# Will they strike Iran



## Plainsman (Jul 30, 2003)

You could have knocked me over with a feather when I read that Saudi Arabia would stand down it's air defense to let Israel use it's air space to attack Iranian nuclear sites. Perhaps they know that like Iraq Iran may attack it's close neighbors first. This is something to watch very close. No doubt Obama will scold Saudi Arabia.



> Saudi Arabia has conducted tests to stand down its air defences to enable Israeli jets to make a bombing raid on Iran's nuclear facilities, The Times can reveal.
> 
> In the week that the UN Security Council imposed a new round of sanctions on Tehran, defence sources in the Gulf say that Riyadh has agreed to allow Israel to use a narrow corridor of its airspace in the north of the country to shorten the distance for a bombing run on Iran.


----------



## jhegg (May 29, 2004)

Plainsman,
I think the Arabs are more worried about Iran than we are.
Jim


----------



## hunter9494 (Jan 21, 2007)

let's see the Muslim Obummer spin this one!,,,,,,,,,,remember, he said himself, when things get tough, he will stand by the Muslims........imagine a jihadist as our Prez! uke:


----------



## Plainsman (Jul 30, 2003)

jhegg said:


> Plainsman,
> I think the Arabs are more worried about Iran than we are.
> Jim


Ya, we remember who Hussein hit first. Saddam Hussein, not Obama Hussein.


----------



## TK33 (Aug 12, 2008)

The whole region (except Syria) is afraid of Iran. How do you think Yemen and Abu Dhabi feel about Iran?

We are getting close to it, about the only thing now is for an internal revolution which obama and pelosi would never support (Contra type CIA deal) or for OPEC to some how get after Iran. Israel took out Iraq's nukes they sure as heck can get Iran's. Netanyahu holds the cards.


----------



## ImpalaSSpeed96 (Aug 25, 2008)

That is definitely interesting...... Shocker for sure.


----------



## duckp (Mar 13, 2008)

Going,going,going,.....gone?And with what effect on the markets?Oil?Russia?Pakistan?India?

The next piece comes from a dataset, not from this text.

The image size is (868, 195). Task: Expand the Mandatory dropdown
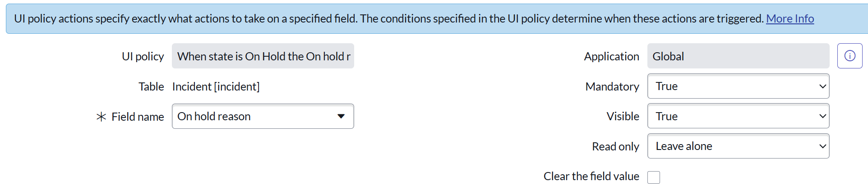[x=738, y=86]
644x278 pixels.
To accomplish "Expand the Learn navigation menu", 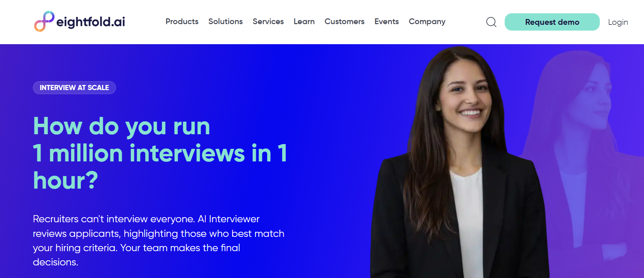I will 304,21.
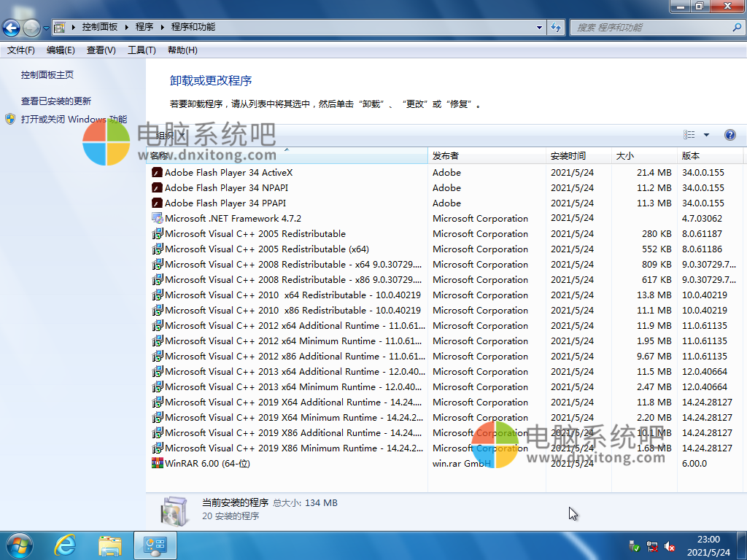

viewtopic.php?f=69&t=83022


----------



## TK33 (Aug 12, 2008)

not too mention Northern European countries are taking a closer look at their off shore drilling.

Iran is setting up for a naval conflict with Israel:http://www.israelnationalnews.com/News/news.aspx/138022


----------



## Bowstring (Nov 27, 2006)

Red Crescent official Mojtaba Majd also claimed that more than 100,000 Iranians have signed up to board the ships, but only those with "expertise" would be accepted. Majd did not define the area of expertise required.

Thats only two or three cruise missiles! How many ships would it take to solve the Iranian problem? :huh:


----------